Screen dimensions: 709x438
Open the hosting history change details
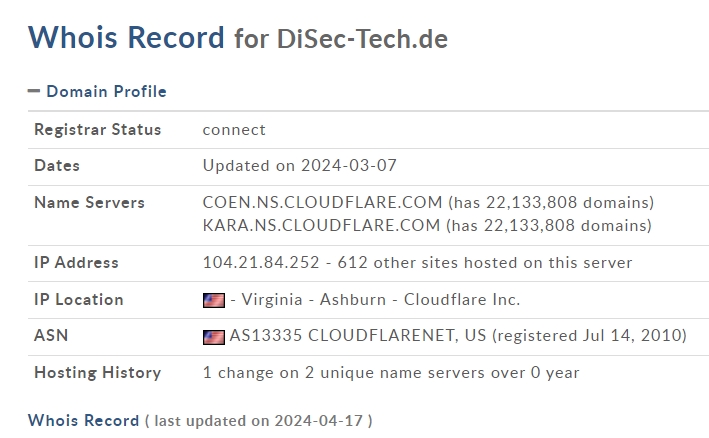coord(391,373)
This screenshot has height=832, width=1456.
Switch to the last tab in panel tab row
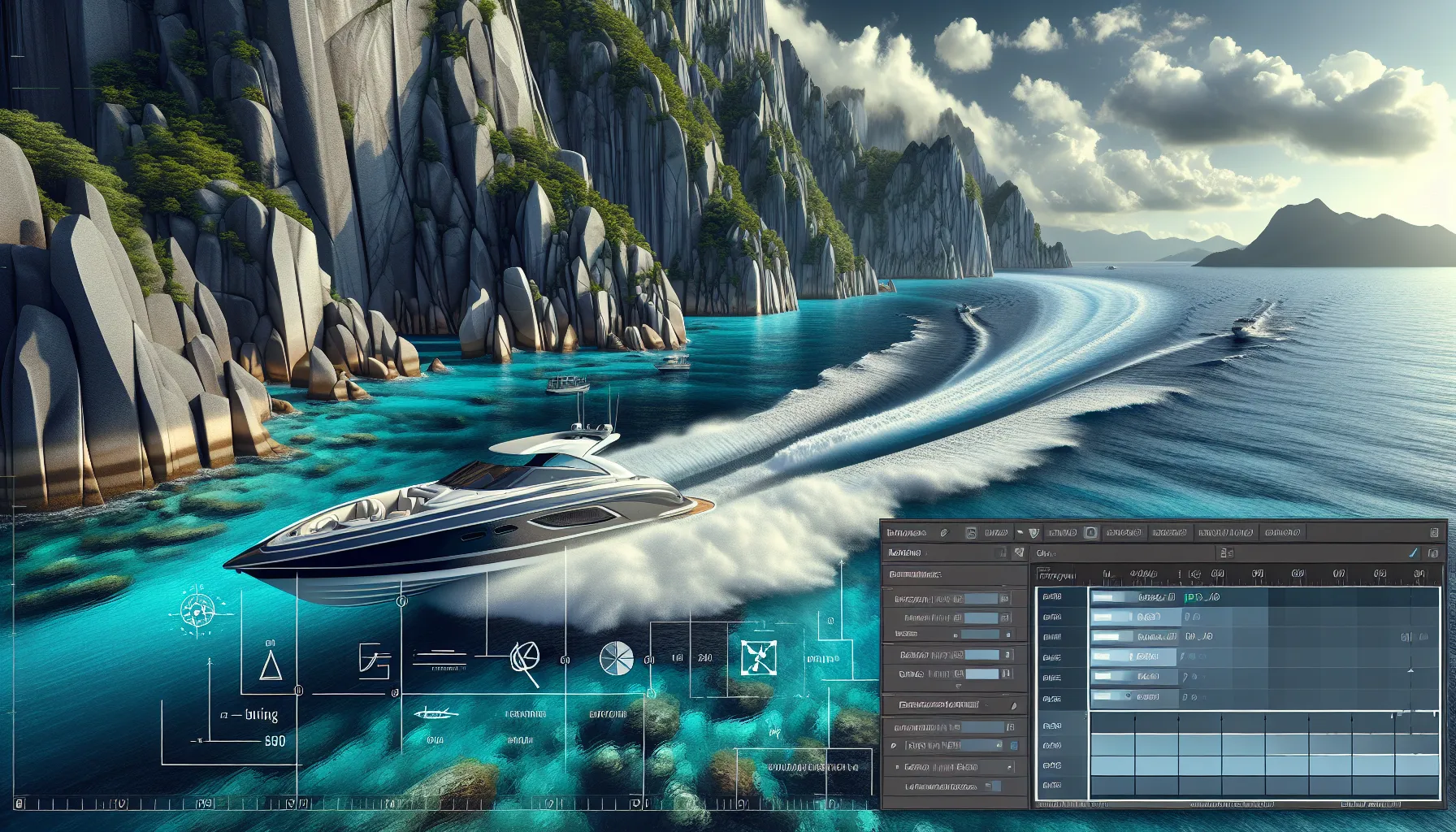coord(1283,533)
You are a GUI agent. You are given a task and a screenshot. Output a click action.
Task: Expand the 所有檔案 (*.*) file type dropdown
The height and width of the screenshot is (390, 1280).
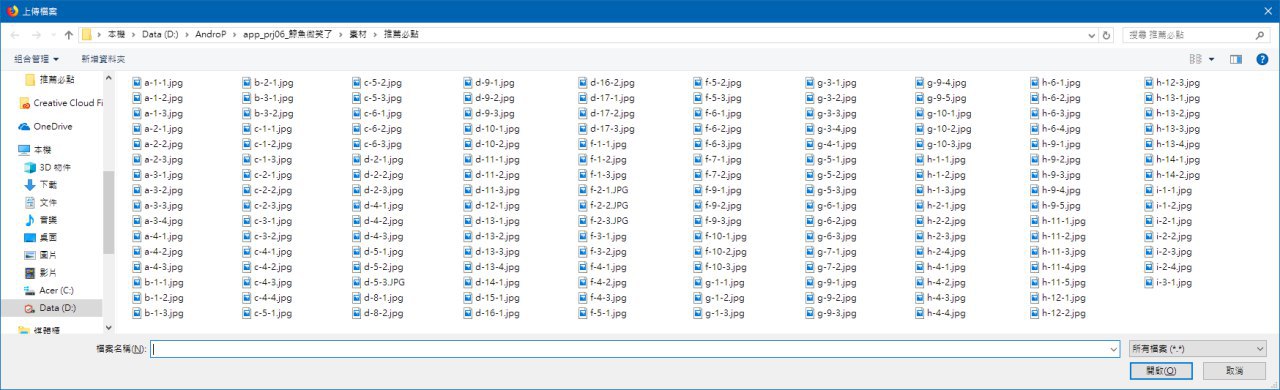(x=1197, y=348)
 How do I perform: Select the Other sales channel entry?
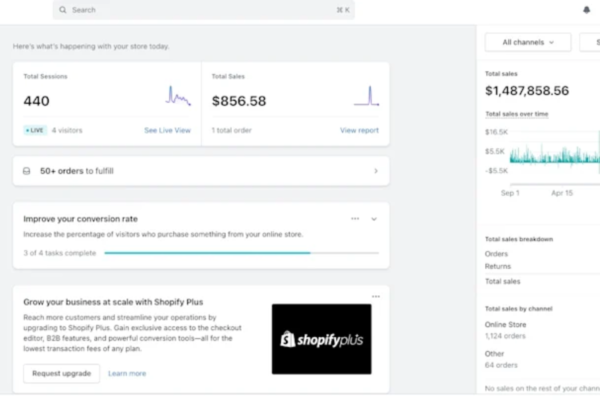(x=494, y=354)
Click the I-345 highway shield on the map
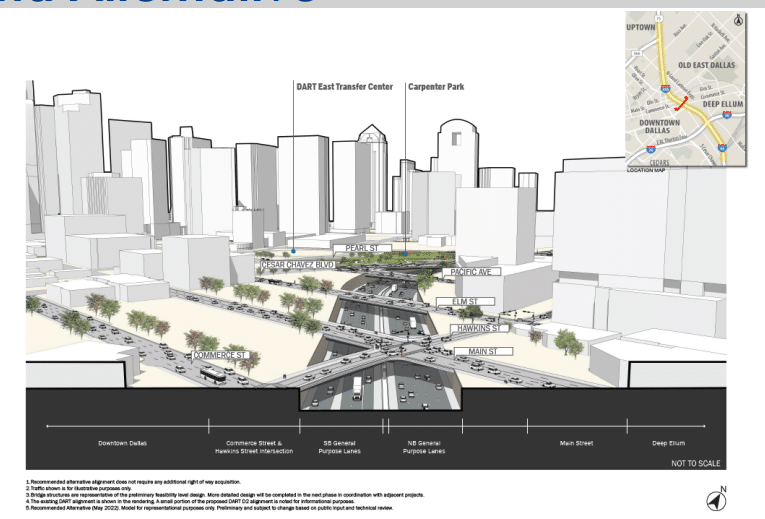Screen dimensions: 765x519 pos(665,89)

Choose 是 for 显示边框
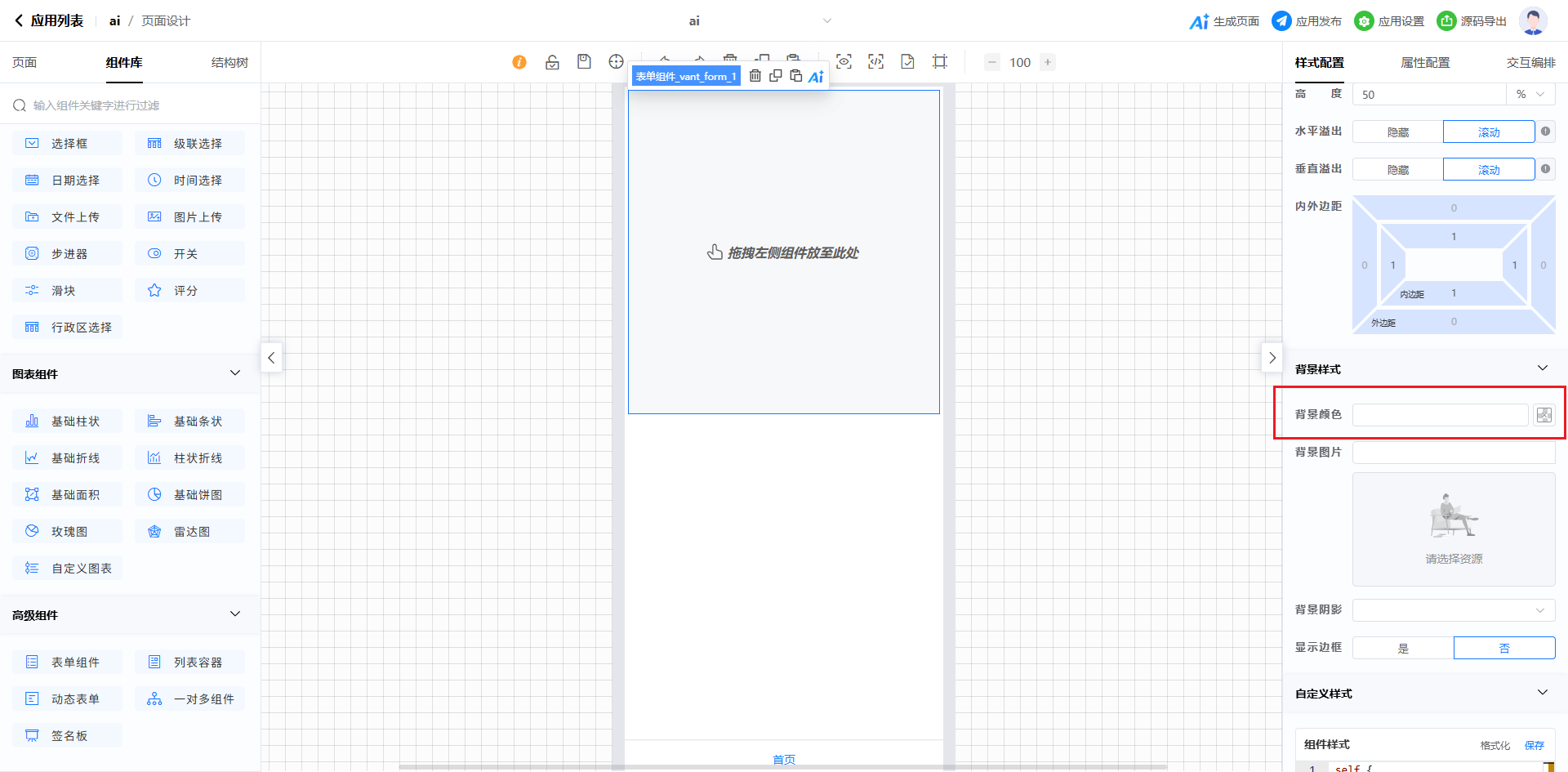click(x=1403, y=648)
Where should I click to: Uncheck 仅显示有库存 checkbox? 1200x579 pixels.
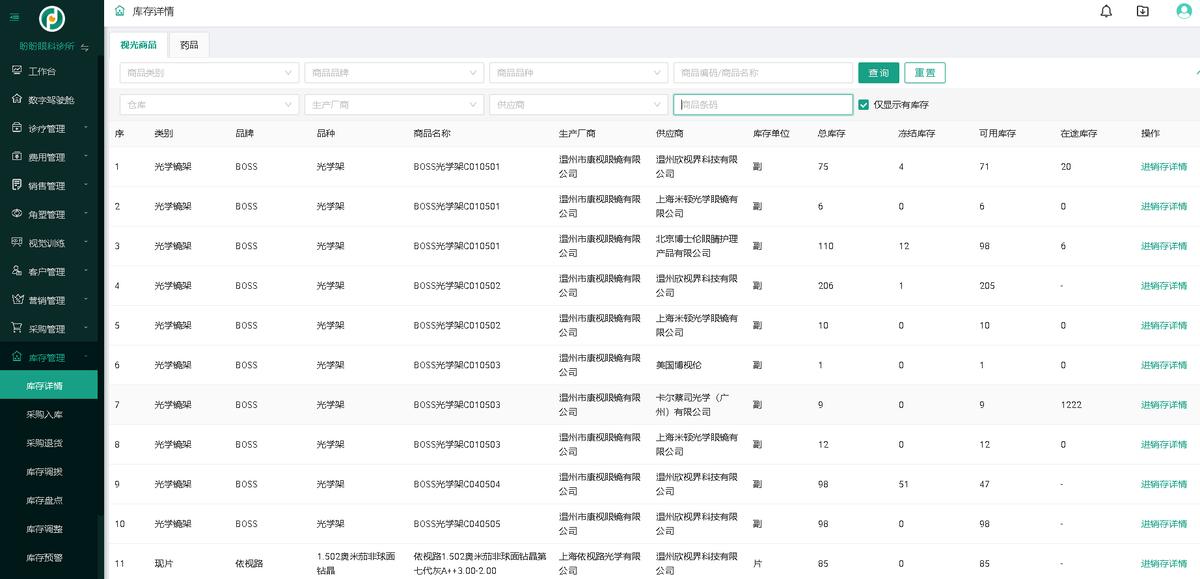[x=864, y=104]

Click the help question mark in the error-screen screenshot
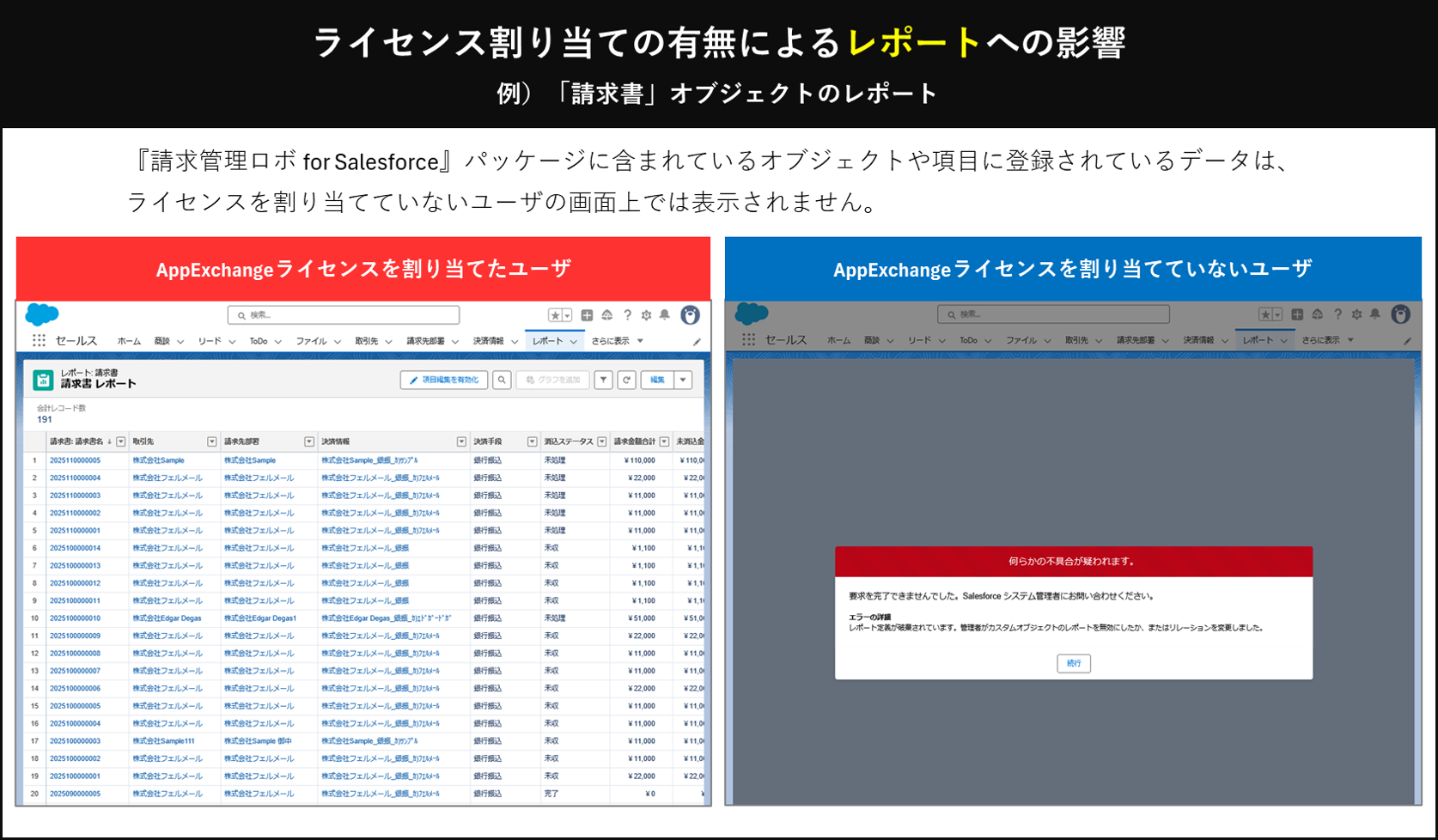point(1337,314)
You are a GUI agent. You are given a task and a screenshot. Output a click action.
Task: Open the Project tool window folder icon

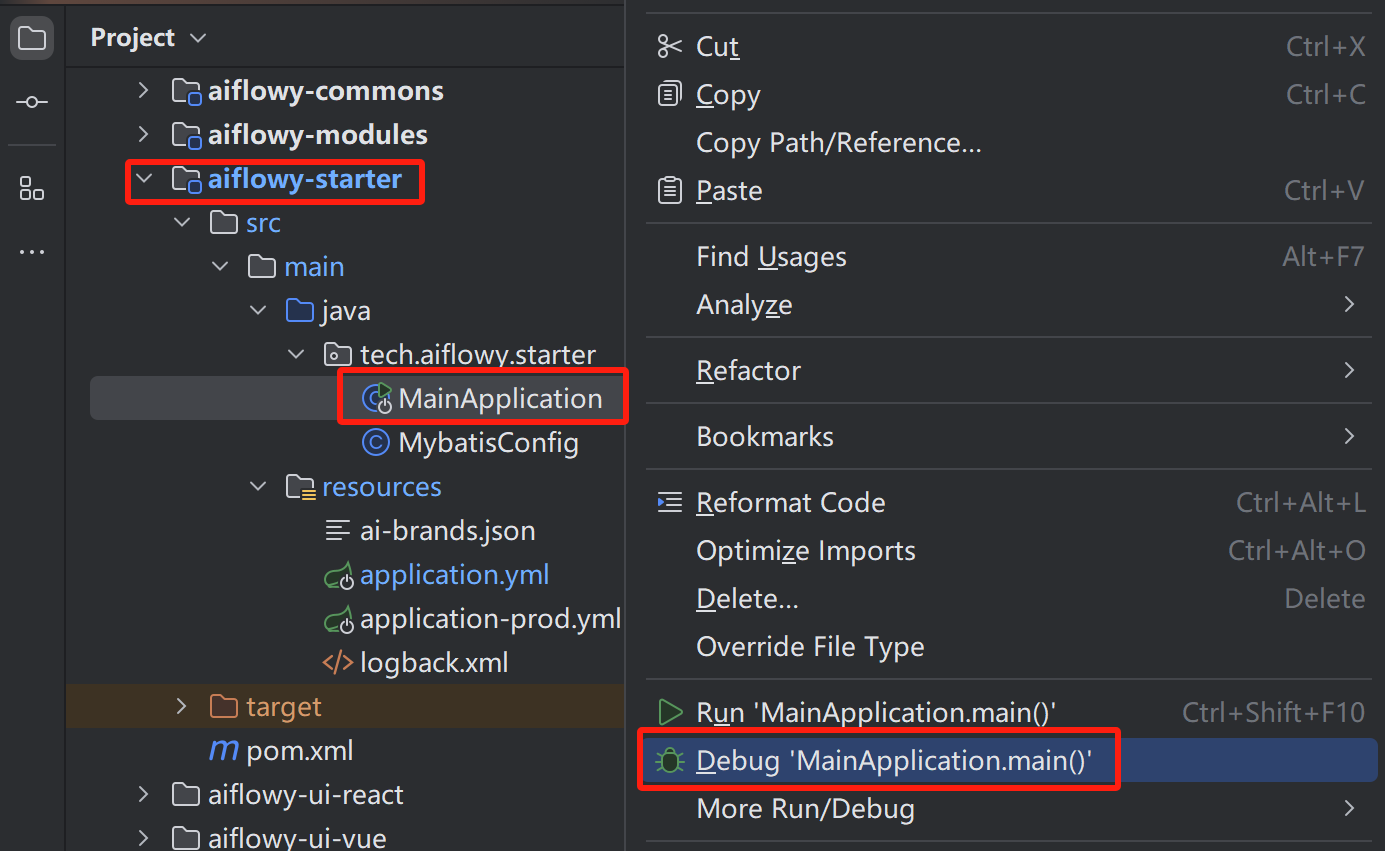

▶ TASK DESCRIPTION
Set down, in exact form, only the lines that start at the one containing "Click the I-345 highway shield on the map" and finish at the last line of the material; pictures do not go in.

▶ EXPECTED OUTPUT
Click the I-345 highway shield on the map
Screen dimensions: 765x519 pos(665,89)

Choose 是 for 显示边框
click(x=1403, y=648)
Where should I click to: Uncheck 仅显示有库存 checkbox? 1200x579 pixels.
[x=864, y=104]

Click the help question mark in the error-screen screenshot
point(1337,314)
You are a GUI agent. You are given a task and a screenshot. Output a click action.
Task: Open the Project tool window folder icon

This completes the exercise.